───── Stored data ─────

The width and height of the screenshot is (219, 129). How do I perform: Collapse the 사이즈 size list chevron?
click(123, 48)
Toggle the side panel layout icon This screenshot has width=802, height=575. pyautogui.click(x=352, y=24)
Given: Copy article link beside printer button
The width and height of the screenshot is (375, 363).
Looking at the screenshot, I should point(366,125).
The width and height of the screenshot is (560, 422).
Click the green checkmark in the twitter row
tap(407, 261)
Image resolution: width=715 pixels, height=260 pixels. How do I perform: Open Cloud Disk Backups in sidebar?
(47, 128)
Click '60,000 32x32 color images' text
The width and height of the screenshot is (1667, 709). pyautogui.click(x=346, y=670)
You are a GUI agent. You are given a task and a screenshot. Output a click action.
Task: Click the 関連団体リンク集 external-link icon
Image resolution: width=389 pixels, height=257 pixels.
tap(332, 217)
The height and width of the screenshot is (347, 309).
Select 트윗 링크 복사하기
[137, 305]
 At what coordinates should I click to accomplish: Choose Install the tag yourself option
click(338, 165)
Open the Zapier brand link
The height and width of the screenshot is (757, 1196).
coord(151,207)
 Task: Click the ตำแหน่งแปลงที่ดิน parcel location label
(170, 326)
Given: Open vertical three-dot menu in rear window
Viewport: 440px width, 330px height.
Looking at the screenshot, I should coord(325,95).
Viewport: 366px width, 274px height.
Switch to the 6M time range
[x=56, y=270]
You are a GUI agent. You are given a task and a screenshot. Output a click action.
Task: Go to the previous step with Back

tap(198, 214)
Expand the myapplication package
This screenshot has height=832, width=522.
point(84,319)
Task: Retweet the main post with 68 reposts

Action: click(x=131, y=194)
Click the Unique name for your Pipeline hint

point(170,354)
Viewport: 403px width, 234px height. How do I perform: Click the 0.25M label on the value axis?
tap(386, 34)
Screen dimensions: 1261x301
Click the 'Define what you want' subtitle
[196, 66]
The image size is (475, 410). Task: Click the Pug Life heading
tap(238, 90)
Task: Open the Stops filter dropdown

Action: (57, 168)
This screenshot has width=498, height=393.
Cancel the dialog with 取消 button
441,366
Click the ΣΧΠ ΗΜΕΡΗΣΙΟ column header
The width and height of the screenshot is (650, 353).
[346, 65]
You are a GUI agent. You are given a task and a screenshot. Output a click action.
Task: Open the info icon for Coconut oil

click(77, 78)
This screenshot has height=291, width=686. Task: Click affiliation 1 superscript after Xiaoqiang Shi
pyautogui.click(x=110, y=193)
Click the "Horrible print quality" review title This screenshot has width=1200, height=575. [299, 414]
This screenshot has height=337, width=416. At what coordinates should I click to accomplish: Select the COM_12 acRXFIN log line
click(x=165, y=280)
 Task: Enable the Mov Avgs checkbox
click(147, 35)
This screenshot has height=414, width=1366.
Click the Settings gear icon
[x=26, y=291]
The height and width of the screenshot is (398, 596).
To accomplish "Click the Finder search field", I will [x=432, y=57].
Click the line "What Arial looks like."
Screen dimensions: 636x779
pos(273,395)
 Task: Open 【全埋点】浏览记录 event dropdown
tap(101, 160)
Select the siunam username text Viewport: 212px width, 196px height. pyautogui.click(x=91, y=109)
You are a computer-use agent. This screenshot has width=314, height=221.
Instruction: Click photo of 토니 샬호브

─────

Brief: From the records above, copy only the lines starting with the line that holds "Viewport: 403px width, 234px" and going on through the line that holds "The height and width of the screenshot is (398, 596).", exactly as written.

Answer space:
Viewport: 403px width, 234px height. How do I perform: Click the 0.25M label on the value axis?
tap(386, 34)
Screen dimensions: 1261x301
Click the 'Define what you want' subtitle
[196, 66]
The image size is (475, 410). Task: Click the Pug Life heading
tap(238, 90)
Task: Open the Stops filter dropdown

Action: (57, 168)
This screenshot has width=498, height=393.
Cancel the dialog with 取消 button
441,366
Click the ΣΧΠ ΗΜΕΡΗΣΙΟ column header
The width and height of the screenshot is (650, 353).
[346, 65]
You are a GUI agent. You are given a task and a screenshot. Output a click action.
Task: Open the info icon for Coconut oil

click(77, 78)
This screenshot has height=291, width=686. Task: Click affiliation 1 superscript after Xiaoqiang Shi
pyautogui.click(x=110, y=193)
Click the "Horrible print quality" review title This screenshot has width=1200, height=575. [299, 414]
This screenshot has height=337, width=416. At what coordinates should I click to accomplish: Select the COM_12 acRXFIN log line
click(x=165, y=280)
 Task: Enable the Mov Avgs checkbox
click(147, 35)
This screenshot has height=414, width=1366.
Click the Settings gear icon
[x=26, y=291]
The height and width of the screenshot is (398, 596).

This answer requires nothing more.